My take on it, as a web developer, is this. You should know *some* html.. at least the basics. I don't think it's as important these days, because.. well.. Okay.. Say you're a web designer for some company and you have just met a client and are working on a look and feel proposal type of graphic for them. You're working on one .jpg - a look and feel mockup of what you propose the final product should look like. You meet with the client again and you go over what you have produced - the client proposes changes, and you implement them and go through the process again.
Eventually you will have something the client is happy with. Now.. in the past, web designers would then splice up their proposal .jpg into individual parts and produce the html that "holds it together". They would stick all the component pieces of their design (the logo, content area, menu, etc.) and put it in an html table. HTML knowledge is a requirement for this part. HTML tables are fairly simple to work with, so web designers did this part and nobody cared.
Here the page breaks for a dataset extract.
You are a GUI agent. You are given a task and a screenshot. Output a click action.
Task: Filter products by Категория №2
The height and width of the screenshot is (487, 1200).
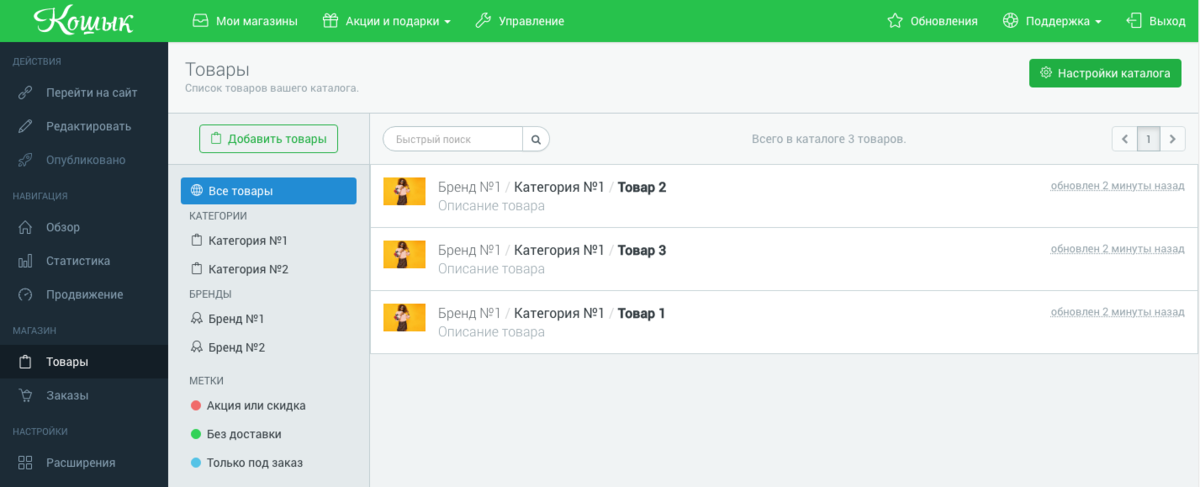pos(247,269)
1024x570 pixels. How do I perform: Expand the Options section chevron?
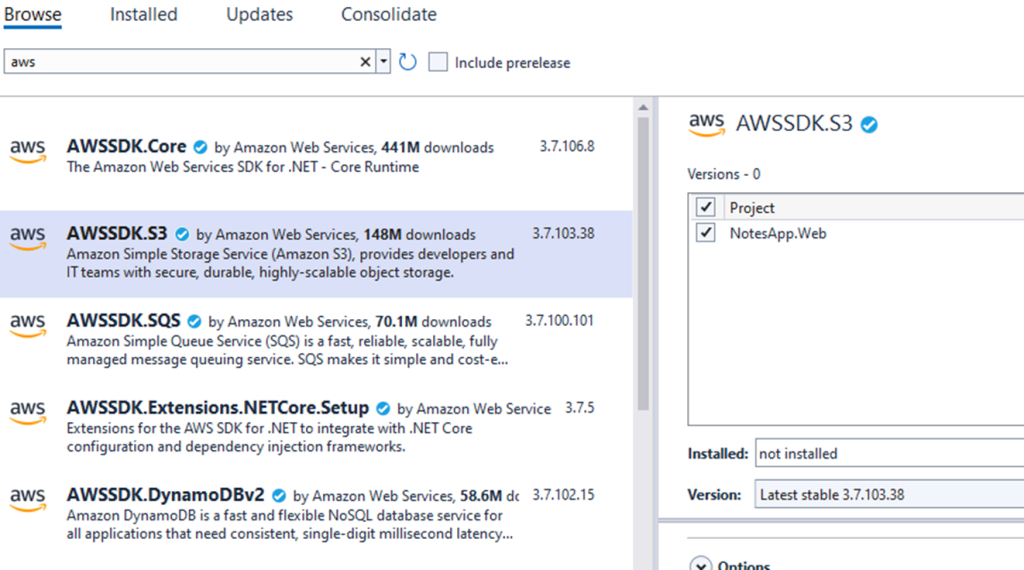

The thing is that nobody uses HTML tables for this purpose anymore.. or at least they shouldn't. It's very frowned upon. A good site layout will use DIV tags. You need indepth CSS knowledge to accomplish this. Is this the job of a web designer or a web developer? Or somebody else entirely? That's the "controversy"
So to answer your question, it really depends on what you want to do with this. Do you want to work for a large company? I would focus on the graphic design aspect of it - and get better at that. Learning the basics of html and css would help - but probably mostly with the hiring process (i.e. it would look good on your resume, etc.)
Do you want to do freelance graphic design work? You will need to learn html and css.. No question about it. There will be no web developer there to help you, so you'll need to know that stuff.. Even if you partner up with a web developer - you'll be working as a team so you should have a decent knowledge of html and css.